Patient-Tailored In Silico 3D Simulations and Models From Electroanatomical Maps of the Left Atrium

Gonzalo Ricardo Ríos-Muñoz1, Sara Rocher2, Antonio Artés-Rodríguez1, Ángel Arenal3, Javier Saiz2, Carlos Sánchez4
1Universidad Carlos III de Madrid, 2Centro de Investigación e Innovación en Bioingeniería (Ci2B), Universitat Politècnica de València, 3Hospital General Universitario Gregorio Marañón, 4Centro Universitario de la Defensa, Zaragoza


Aims: The main goal of this study is to perform in silico arrhythmia simulations using patient-specific 3D left atrium (LA) geometries. We propose a method to generate realistic 3D LA models from electroanatomical (EA) maps performed during atrial fibrillation (AF) ablation procedures, as an alternative to CT and MRI 3D modelling.

Methods: 28 EA maps from persistent AF patients performed with a multielectrode catheter were used. Maps were exported and post-processed to obtain 3D geometries, with a resolution of 300 um (i.e. the size of each hexaedral element).

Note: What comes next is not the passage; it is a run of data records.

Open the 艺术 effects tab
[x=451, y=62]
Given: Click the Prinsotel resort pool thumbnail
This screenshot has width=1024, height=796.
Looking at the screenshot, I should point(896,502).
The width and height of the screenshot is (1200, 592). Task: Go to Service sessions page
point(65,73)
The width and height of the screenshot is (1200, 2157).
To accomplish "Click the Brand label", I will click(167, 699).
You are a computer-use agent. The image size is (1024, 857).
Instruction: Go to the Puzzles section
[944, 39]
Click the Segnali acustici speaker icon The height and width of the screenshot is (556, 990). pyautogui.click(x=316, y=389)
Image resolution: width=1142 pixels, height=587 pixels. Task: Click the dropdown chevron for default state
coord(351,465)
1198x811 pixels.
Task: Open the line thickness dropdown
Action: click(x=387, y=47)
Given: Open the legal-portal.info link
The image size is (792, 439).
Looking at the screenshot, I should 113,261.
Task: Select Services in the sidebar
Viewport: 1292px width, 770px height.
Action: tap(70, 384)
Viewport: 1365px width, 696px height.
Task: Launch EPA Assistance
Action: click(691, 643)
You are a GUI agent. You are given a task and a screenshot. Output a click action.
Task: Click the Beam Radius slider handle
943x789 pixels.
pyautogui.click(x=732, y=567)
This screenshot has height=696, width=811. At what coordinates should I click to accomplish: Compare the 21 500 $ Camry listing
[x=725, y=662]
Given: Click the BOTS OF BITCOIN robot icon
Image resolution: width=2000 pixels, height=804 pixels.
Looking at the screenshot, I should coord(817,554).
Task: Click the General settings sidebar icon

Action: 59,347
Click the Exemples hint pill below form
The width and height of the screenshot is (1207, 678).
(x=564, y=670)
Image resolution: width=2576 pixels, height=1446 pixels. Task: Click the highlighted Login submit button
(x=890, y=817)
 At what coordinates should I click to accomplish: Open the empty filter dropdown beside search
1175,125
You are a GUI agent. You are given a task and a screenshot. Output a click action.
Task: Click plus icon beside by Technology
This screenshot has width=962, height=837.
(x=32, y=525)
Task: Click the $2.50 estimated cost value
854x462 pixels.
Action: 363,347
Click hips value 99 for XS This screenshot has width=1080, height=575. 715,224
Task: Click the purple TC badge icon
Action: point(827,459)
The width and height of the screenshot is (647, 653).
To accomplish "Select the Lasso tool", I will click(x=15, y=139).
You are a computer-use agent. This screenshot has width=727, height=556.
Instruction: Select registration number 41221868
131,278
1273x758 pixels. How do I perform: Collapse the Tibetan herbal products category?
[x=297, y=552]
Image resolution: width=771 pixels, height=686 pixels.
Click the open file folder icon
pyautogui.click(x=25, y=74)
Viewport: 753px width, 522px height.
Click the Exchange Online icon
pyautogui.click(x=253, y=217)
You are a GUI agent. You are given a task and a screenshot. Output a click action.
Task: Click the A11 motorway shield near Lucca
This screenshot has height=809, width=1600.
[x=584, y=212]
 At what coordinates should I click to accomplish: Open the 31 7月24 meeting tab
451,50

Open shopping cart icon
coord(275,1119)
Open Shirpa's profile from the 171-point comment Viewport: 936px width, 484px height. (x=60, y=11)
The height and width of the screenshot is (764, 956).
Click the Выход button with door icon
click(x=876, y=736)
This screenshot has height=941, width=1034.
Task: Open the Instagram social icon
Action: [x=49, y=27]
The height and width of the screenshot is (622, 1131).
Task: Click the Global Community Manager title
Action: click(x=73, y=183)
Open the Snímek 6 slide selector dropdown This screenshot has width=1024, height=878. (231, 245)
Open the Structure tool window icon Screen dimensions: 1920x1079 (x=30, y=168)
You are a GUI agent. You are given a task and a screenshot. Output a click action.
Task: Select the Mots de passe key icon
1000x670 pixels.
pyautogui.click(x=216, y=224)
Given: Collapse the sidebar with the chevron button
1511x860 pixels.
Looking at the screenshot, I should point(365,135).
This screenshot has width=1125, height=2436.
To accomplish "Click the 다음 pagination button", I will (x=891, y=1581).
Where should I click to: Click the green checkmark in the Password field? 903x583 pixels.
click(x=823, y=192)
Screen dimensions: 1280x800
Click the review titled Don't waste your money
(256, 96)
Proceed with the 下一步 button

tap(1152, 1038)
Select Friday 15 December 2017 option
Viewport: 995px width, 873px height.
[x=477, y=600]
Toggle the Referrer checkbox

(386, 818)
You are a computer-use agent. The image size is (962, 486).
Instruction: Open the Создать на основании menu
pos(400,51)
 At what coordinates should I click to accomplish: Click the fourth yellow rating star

The LA was manually segmented into 5 regions: atrial wall, atrial appendage, left PVs, right PVs, and mitral valve ring. All regions included wall thickness (600 um), fibre orientation, anisotropy, and tissue heterogeneities. Cell electrophysiology was implemented using the Maleckar et al. model, and simulations were performed using finite-element methods.

Results: We obtained 28 LA models following the steps shown in Figure

  1. The number of 3D elements for atrial thickness was around 900k (depending on each patient’s LA size). We achieved to simulate sinus rhythm, re-entries and sustained AF scenarios with different stimulation protocols. Simulated electrograms (EGMs) were consistent with experimental measurements. In some patients exceptions were found in terms of EGM morphology and voltage range, probably due to fibrotic tissue presence, not included yet in the models.

Conclusions: EA maps become an alternative to MRI based methods to obtain patient-specific geometries. We present a simple way to generate patient-tailored models, with reproducible steps leading to reliable simulations of electrical propagation in the human heart.